MP54-01: Discordance Between Clinical and Pathologic Carcinoma In Situ for TURBT and Radical Cystectomy in Patients With Non-Muscle Invasive Bladder Cancer: Implications for BCG Unresponsive Clinical Trial Design and Interpretation
Monday, May 16, 2022
8:45 AM – 10:00 AM
Location: Room 228
Manuel R. de Jesus Escano*, Carissa Chu, Song Jiang, Wesley Yip, New York, NY, Nima Almassi, Cleveland, OH, Peter Reisz, Andrew Lenis, Nicole Benfante, Eugene Cha, Timothy F Donahue, Guido Dalbagni, Alvin Goh, Bernard Bochner, Eugene Pietzak, New York, NY
Introduction: The FDA recommends non-muscle invasive bladder cancer (NMIBC) trials stratify patients into two groups: carcinoma in situ (CIS) with or without papillary disease (CIS±Ta/T1) and papillary only disease (Ta/T1). Complete response rate is used as indicator of drug efficacy for approval in Phase II BCG unresponsive trials, yet limited data supports this classification. Moreover, effects of TURBT on response rate is not well stablished in NMIBC trials. To address this, we analyzed the concordance of CIS between TURBT and corresponding radical cystectomy (RC) specimens in NMIBC patients.
Methods: Patients treated with immediate RC at our center for high grade NMIBC between 2005-2015. Pre-RC TURBT/EUA and RC were performed at our center for study inclusion. Enhanced cystoscopy techniques during TURBTs were recorded. BCG unresponsive was defined using FDA criteria. BCG relapsing was defined as prior BCG treatment, but not meeting BCG unresponsive criteria. Clinical CIS (cCIS) was defined as histologic CIS in TURBT specimen, and pathologic CIS (pCIS) as histologic CIS in RC specimen.

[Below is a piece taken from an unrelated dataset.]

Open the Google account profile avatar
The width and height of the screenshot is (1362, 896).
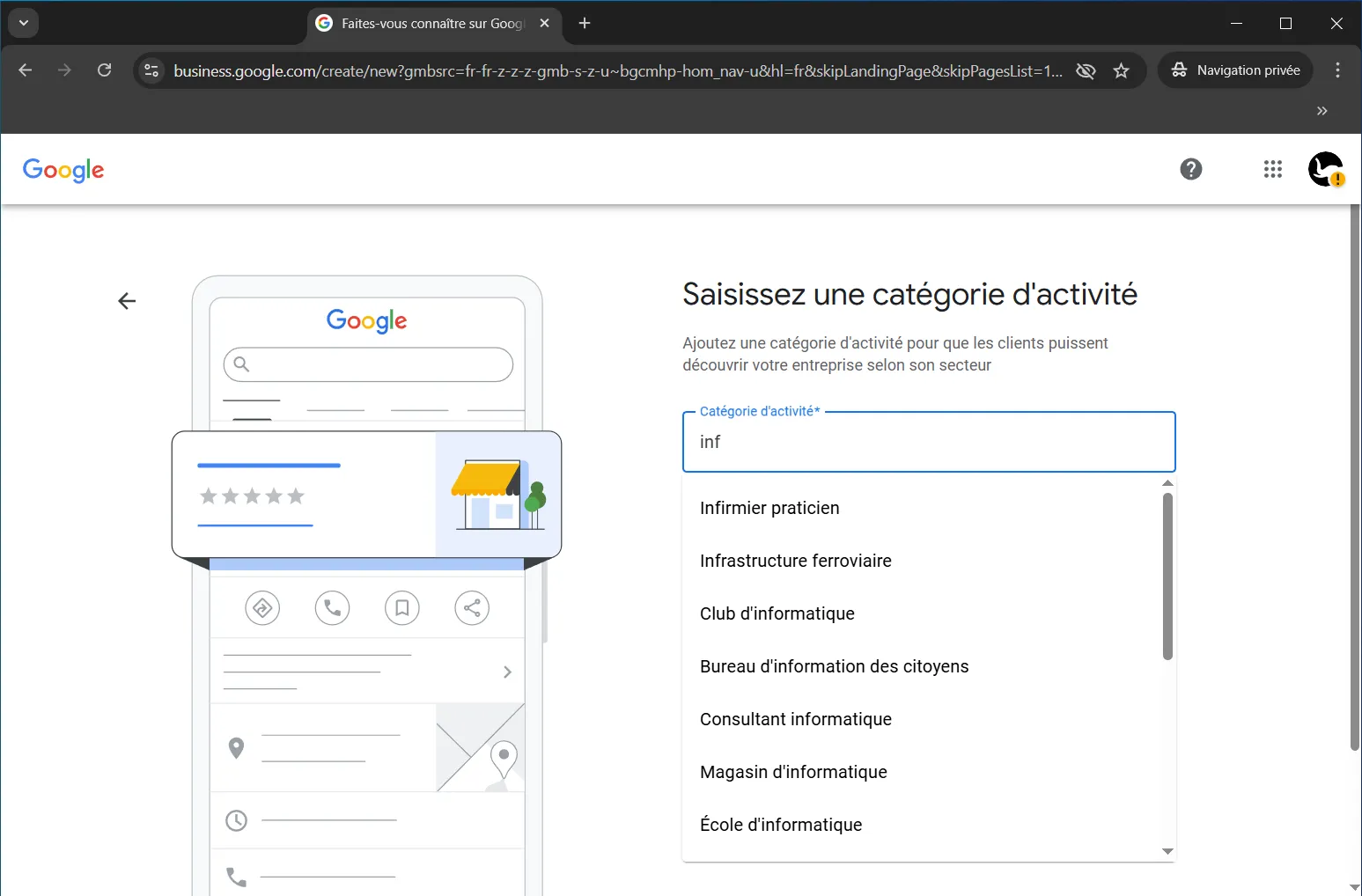pyautogui.click(x=1325, y=169)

Results: Of 610, 302 (49%) were BCG naïve and 308 (51%) had prior BCG. 358 (59%) had positive cCIS, 419 (69%) had positive pCIS, and 486 (80%) had any CIS (either +cCIS or +pCIS). In those with +cCIS, 289 (81%) had residual pathologic CIS (+cCIS/+pCIS), while eradication of CIS (+cCIS/-pCIS) was seen in 69 (19%). For those without cCIS at TURBT, concordance with RC (-cCIS/-pCIS) was seen in 124 (49%), while occult pathologic CIS (-cCIS/+pCIS) was detected in 128 (51%). In those BCG unresponsive (n=99), eradication of CIS by TURBT was seen in 16% (8/51) who would have been included in CIS±Ta/T1 cohorts, while occult pathologic CIS was seen in 52% (25/48). A similar frequency of CIS eradication (18%) and occult pathologic CIS (46%) was seen in the BCG relapsing subgroup.

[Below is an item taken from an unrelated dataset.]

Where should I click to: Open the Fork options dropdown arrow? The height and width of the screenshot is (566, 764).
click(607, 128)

Conclusions: We report the potential utility of CIS as a marker of residual disease. Based on our findings, >15% of NMIBC patients in single-arm FDA registration trials might experience complete responses from the effects of TURBT alone, raising concerns about the interpretation of these trials. Furthermore, occult pathologic CIS was found in half of NMIBC patients who would incorrectly be placed into the papillary Ta/T1 only cohort of current NMIBC clinical trial stratification schema. Better measures of residual CIS after TURBT are needed to improve patient stratification and drug efficacy evaluations in NMIBC trials.
Source of Funding: SKC for Prostate and Urologic Cancers, NIH/NCI to MSKCC through CCSG award #P30 CA008748, MJ and HRK CMO, MSKCC SPORE in BC P50-CA221745, MSKCC SPORE CE A., MSKCC Dept. of Surgery FR A., Bochner-Fleisher Scholars in BC Award, NIH/NCATS #UL1-TR-002384, NIH/NCI K12 Paul Calabresi CD A. for C Onc (K12 CA184746), Wofchuck Family A.